For something where the focus on pregnancy is a little more oblique, try Joanna Novak’s Contradiction Days: An Artist on the Verge of Motherhood. For something lighter and funnier (but deeply moving), try Catherine Newman’s Waiting for Birdy: A Year of Frantic Tedium, Improbable Grace, and the Wild Magic of Growing a Family. It’s about being pregnant with baby #2 while parenting a toddler, but will delight even first time-parents.
Stay tuned for the third and fourth trimester syllabus, coming soon!
Leapfrog is a great resource if you want to check out hospitals that rely on CNMs and that meet c-section and episiotomy standards.
Disclaimer! Aaron Steinberg is a friend but we also took this class and found it soooo helpful.
You may have also heard people recommended hiring a “night nurse” or a “baby nurse.” My understanding is that they offer baby care similar to what a postpartum doula provides, but are specialists in baby care—not postpartum care. They’ll hold the baby, but probably won’t cook, or sit on the edge of your bed and listen to your birth story while you weep. Either way, what’s most important is finding an unobtrusive person who brings the right energy into your nest.

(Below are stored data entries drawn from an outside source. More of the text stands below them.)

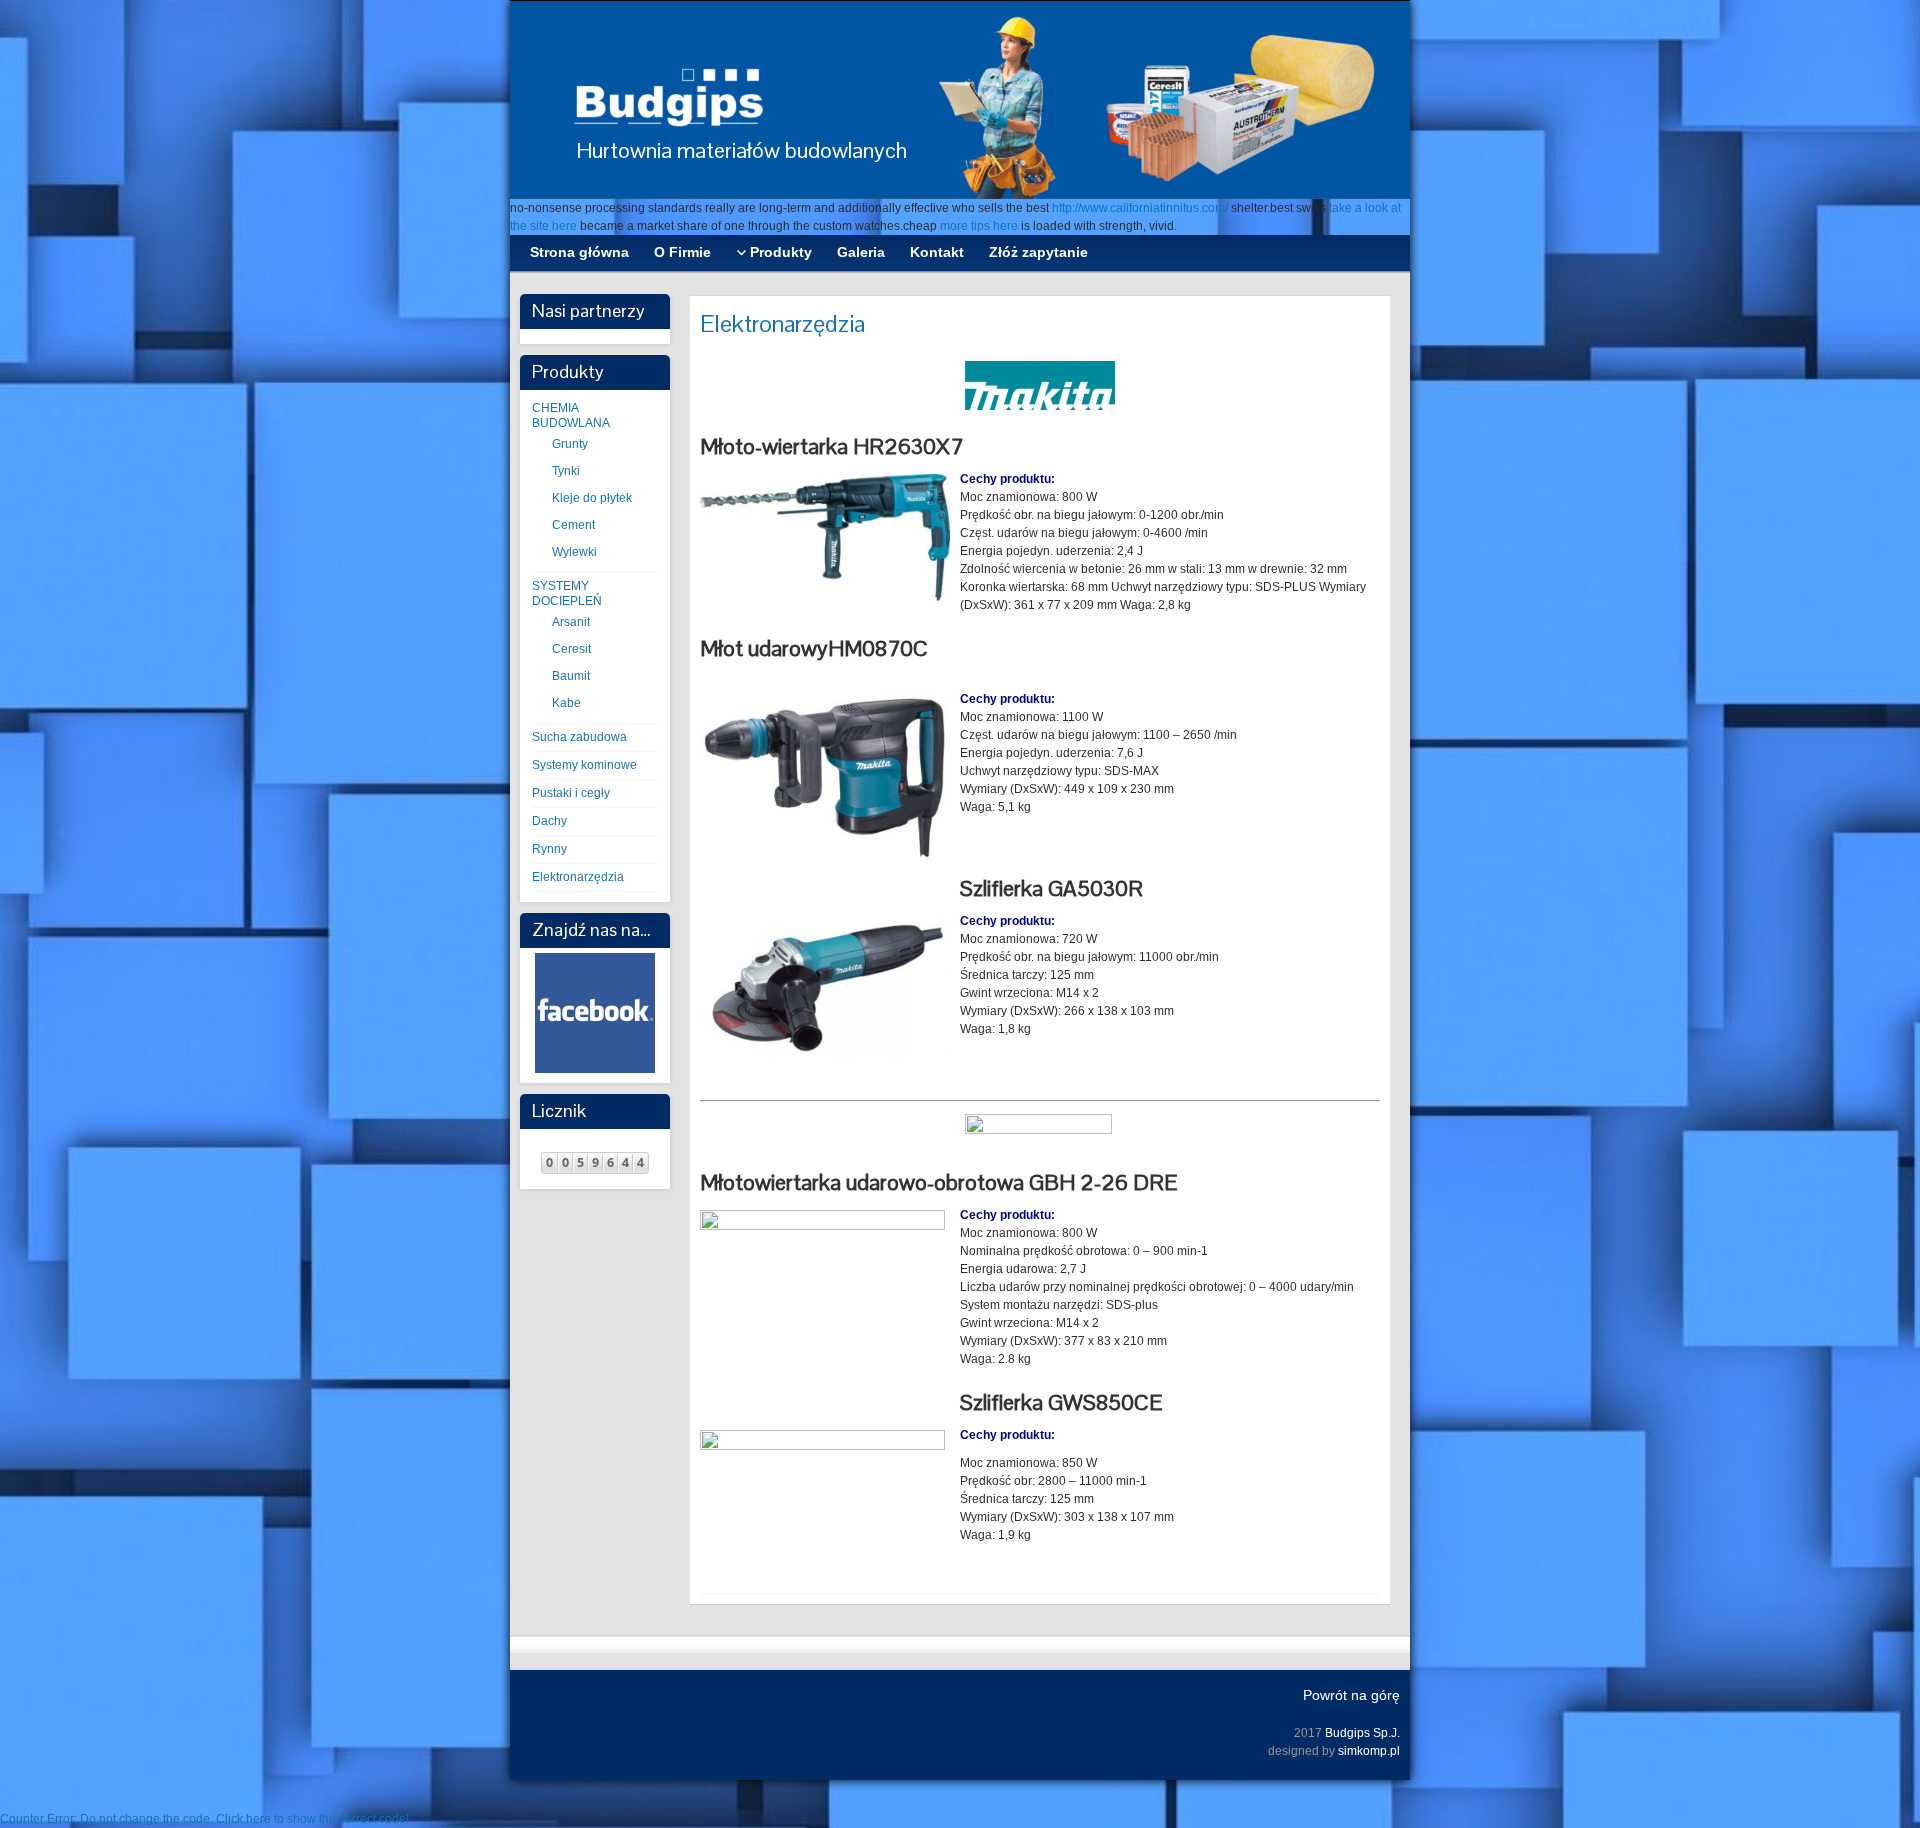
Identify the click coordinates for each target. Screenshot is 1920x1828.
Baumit (571, 676)
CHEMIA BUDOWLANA (571, 415)
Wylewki (574, 552)
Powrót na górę (1351, 1695)
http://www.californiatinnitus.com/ (1140, 208)
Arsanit (571, 622)
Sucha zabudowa (579, 737)
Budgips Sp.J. (1362, 1733)
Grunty (570, 444)
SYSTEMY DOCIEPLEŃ (567, 593)
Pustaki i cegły (571, 793)
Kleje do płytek (592, 498)
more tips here (979, 226)
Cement (573, 525)
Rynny (549, 849)
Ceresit (571, 649)
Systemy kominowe (584, 765)
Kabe (566, 703)
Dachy (549, 821)
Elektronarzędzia (578, 877)
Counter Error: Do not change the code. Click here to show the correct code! (204, 1819)
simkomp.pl (1369, 1751)
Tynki (566, 471)
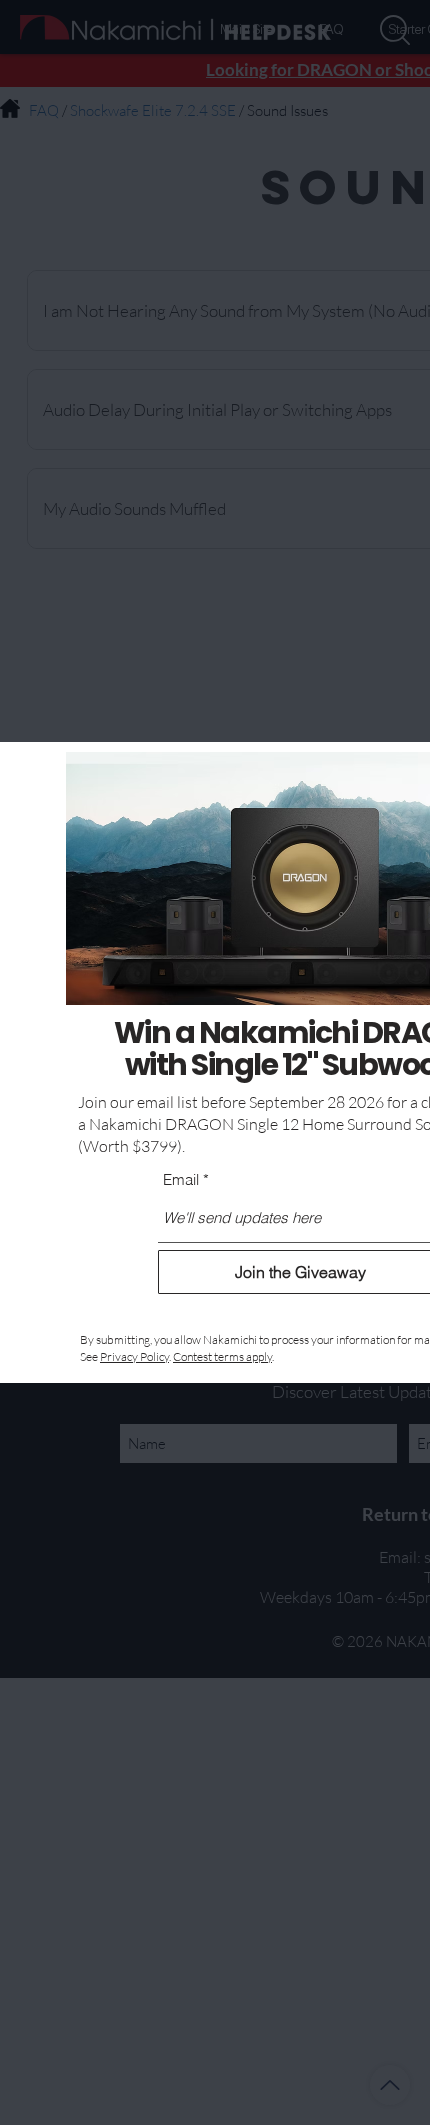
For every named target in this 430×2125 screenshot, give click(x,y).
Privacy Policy (134, 1356)
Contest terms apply (222, 1356)
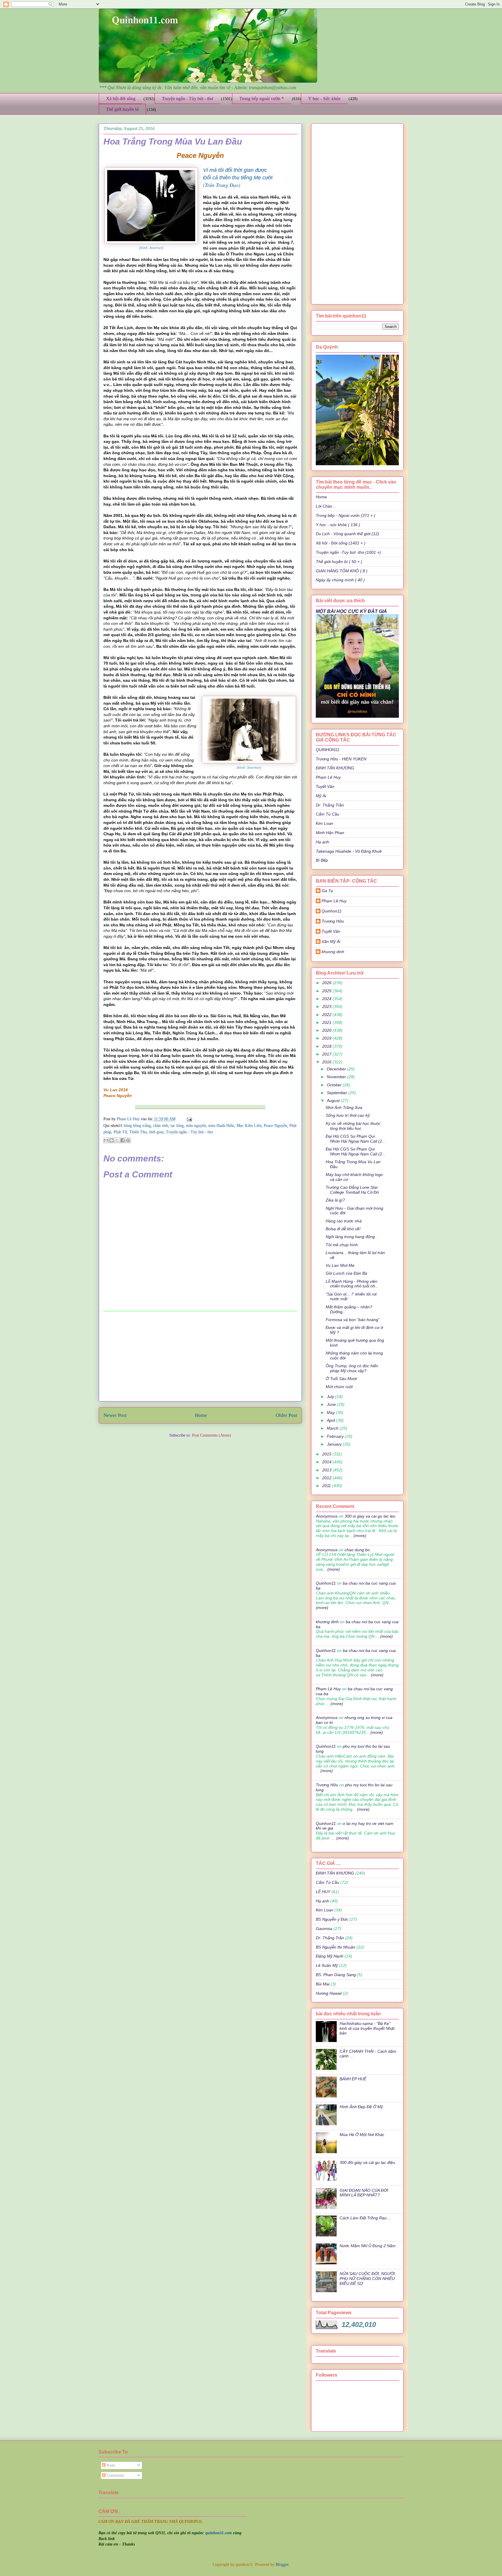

I love this so much! So much valuable advice here. I find it hard to tell pregnant/postpartum friends what they should expect in a way that’s informative and honest but not scary, and this does that perfectly. I will definitely be sharing! Thank you for writing it!
Also, we bought almost all of our gear used as well - and most of exact same products and brands as you, haha. We also saved soooo much money, plus avoided the hassle of putting everything together. It’s also a way to feel like you’re being eco-friendly, since a lot about having a baby often feels like the opposite. 😅
I lived this with you, but reading about all the intricacies and background material was inspiring. This will serve as such a guide for mothers and fathers-to-be. I wish I had had this information when pregnant with you!